Historical markers: we drive past them every day, but how often do we stop and read them. After all, each of the 2,000+ historical markers around the state were placed there in commemoration of some historical event, site, or person that shaped Pennsylvania into the state it is today.
Disappearing History is a regular series that looks at some of these historical markers throughout the state. For more articles, take a look at the Disappearing History archives.
There may be nowhere in America so crammed with history as Philadelphia’s Old City. From the signing of the Declaration of Independence, to George Washington’s White House, to the streets Benjamin Franklin used to stroll, there is history on every street corner.
However, over the last 235+ years, much of that history has been covered over by the rise of cars, skyscrapers, and tourism. Where the Founding Fathers once met to form America, millions of tourists now visit, forever altering the landscape of Philadelphia’s Old City.
While a good portion of the 18th century history of Philadelphia has been preserved, much from the 19th century has been lost to modernization.
Thankfully, though, we have historical markers to tell us about some of our lost history in this important area of America.
Here are three of the stories:
The Barrymore’s Arch Street Theater
The Barrymore’s are one of the most iconic families in American film and theater history.
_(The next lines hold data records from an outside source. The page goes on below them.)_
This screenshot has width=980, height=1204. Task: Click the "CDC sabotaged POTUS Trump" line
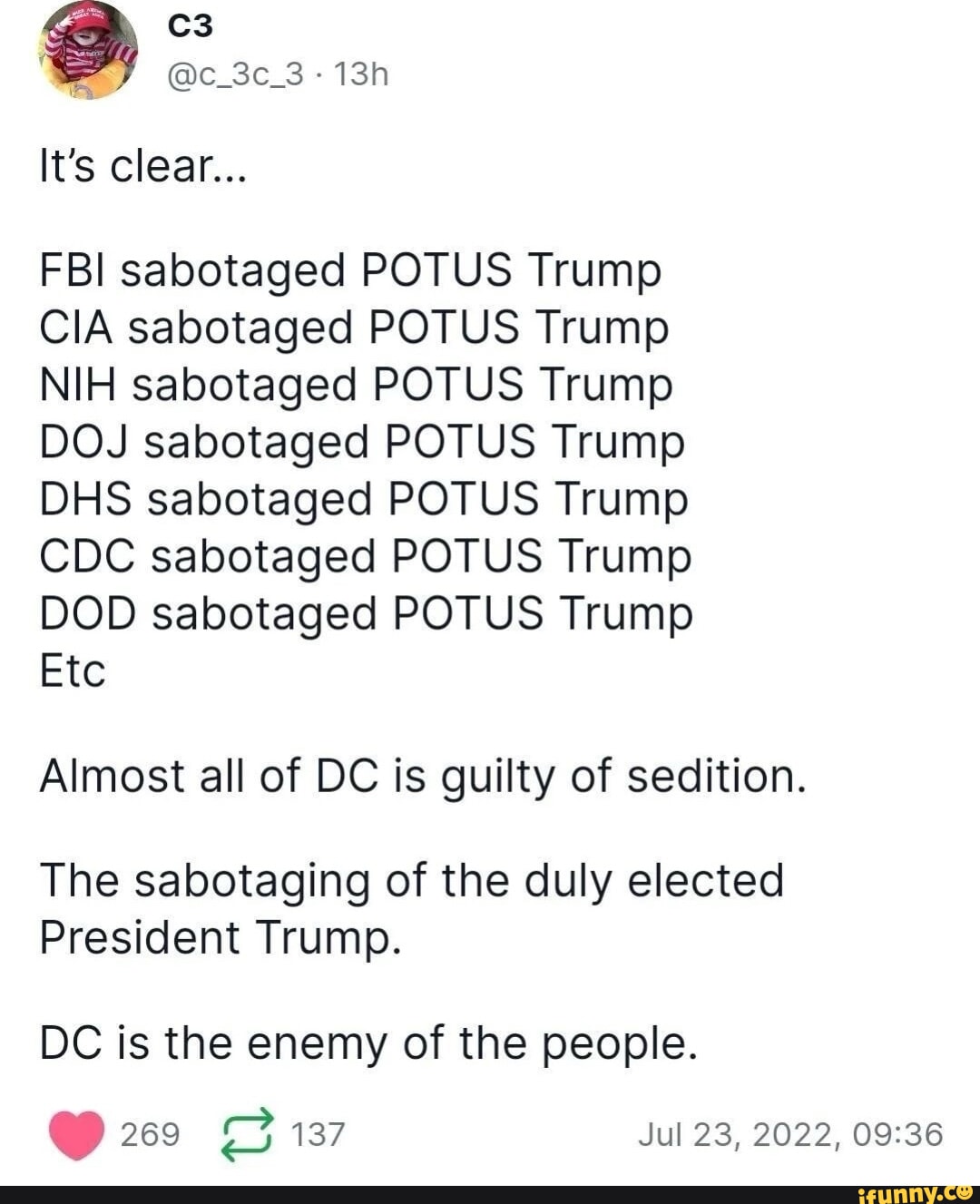[366, 556]
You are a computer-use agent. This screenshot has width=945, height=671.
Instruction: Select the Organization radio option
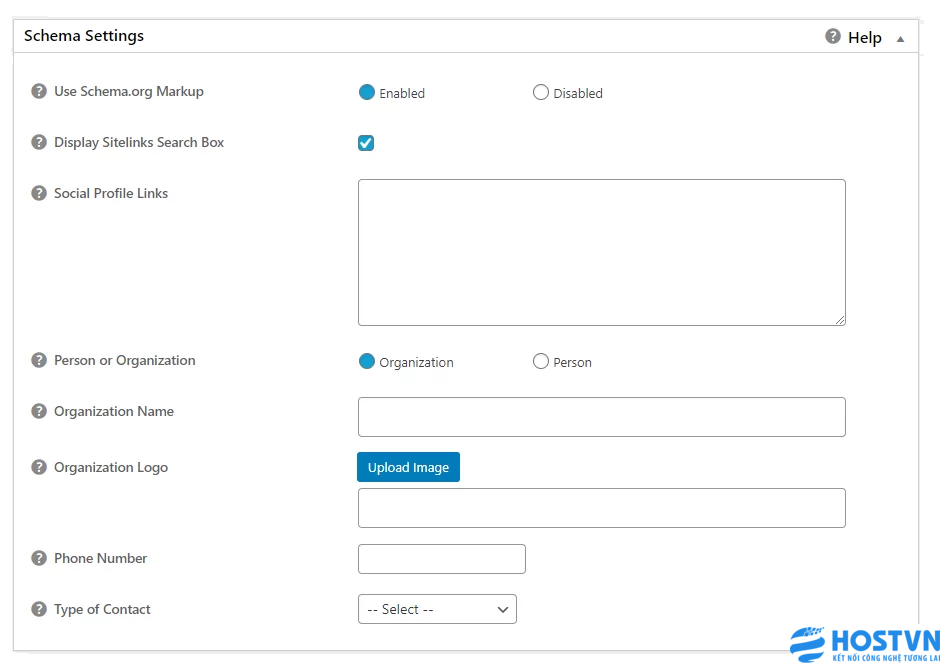[x=366, y=361]
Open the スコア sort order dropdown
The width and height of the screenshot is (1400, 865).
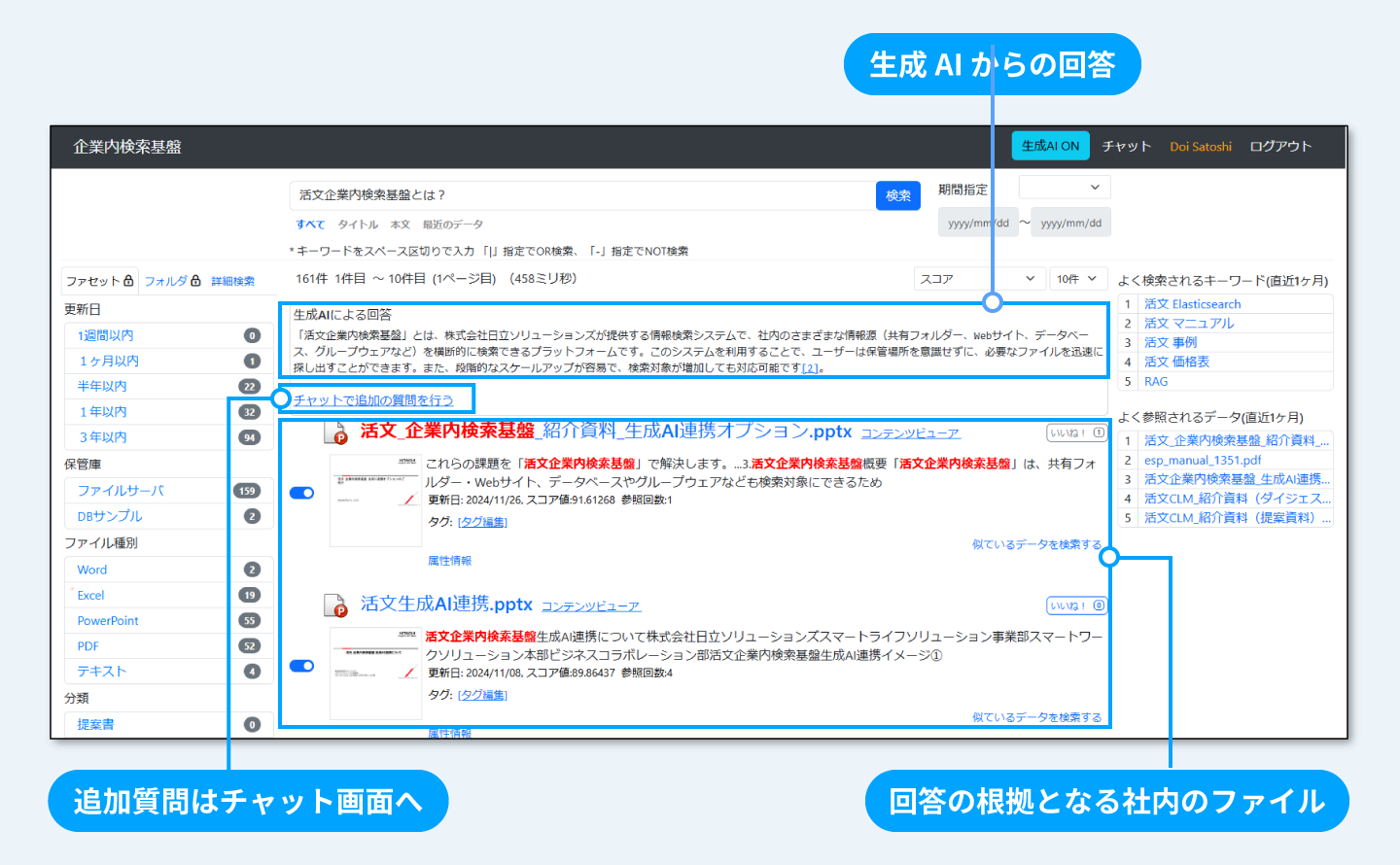979,278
While actress Drew Barrymore may be the most famous today, her family lineage spans great actors and actresses for five previous centuries.
It was near the corner of Arch Street and 6th Street that the Arch Street Theater stood. Opened in 1828, the theater was owned and run by Louisa Drew, Drew Barrymore’s great-great-grandmother from 1861 until 1892. During these 31 years, the theater not only had great success, but had nearly every actor and actress of note perform on its stage.
Speaking of famous actors, it’s also worth noting that the notorious John Wilkes Booth performed regularly in the Arch Street Theater from 1857-1858, several years before the start of the Civil War.
The Arch Street Theater was torn down in 1936, and is now the site of the Federal Reserve in Philadelphia.
America’s Oldest Surviving Photograph
On August 19, 1839, Frenchman Louis Jacques Mandé Daguerre made the first successful photograph in the world, and, by mid-September, Americans were already trying to copy his technique. The first image, taken on September 16 in New York City, no longer exists, but just nine days later, on September 25, an image was taken by Philadelphia’s Joseph Saxton that still exists today.
Taken of Central High School near the current intersection of Chestnut Street and Juniper Street, 1 block from Philly’s City Hall, the photograph features a faded, almost ghostly image, of the school. Taken using a cigar box and a mirror, the photo was a great achievement with a brand new technology.
Central High School still exists, though it has moved location several times in the last 180 years. Today, the corner of Chestnut and Juniper is a occupied by a Brazilian steakhouse.
In the 1830s, slavery was a very contentious issue, and many still believed that slavery was morally acceptable. Even though slavery was nearly dead in Pennsylvania (only around 70 slaves remained in the entire state) the issue was far from decided.
It was in this climate that the Pennsylvania Abolitionist Society decided to build a meeting place at the corner of 6th Avenue and Race Street. Having had a difficult time finding venues to meet, Pennsylvania Hall was to be a grand building in which they could hold meetings and conventions.
When it opened on May 14, 1838, the building was an instant hotbed for pro-slavery mobs. In the first few days after the building was opened, the mops grew larger and larger, incited by a wedding with both white and black guests, as well as a female-led anti-slavery convention.
Eventually, on the evening of May 17, the mob finally had enough, breaking into Pennsylvania Hall and burning it to the ground, while Philadelphia’s mayor, firefighters, and police did nothing.
Today, the site of Pennsylvania Hall is occupied by WHYY, Philly’s public radio and television stations.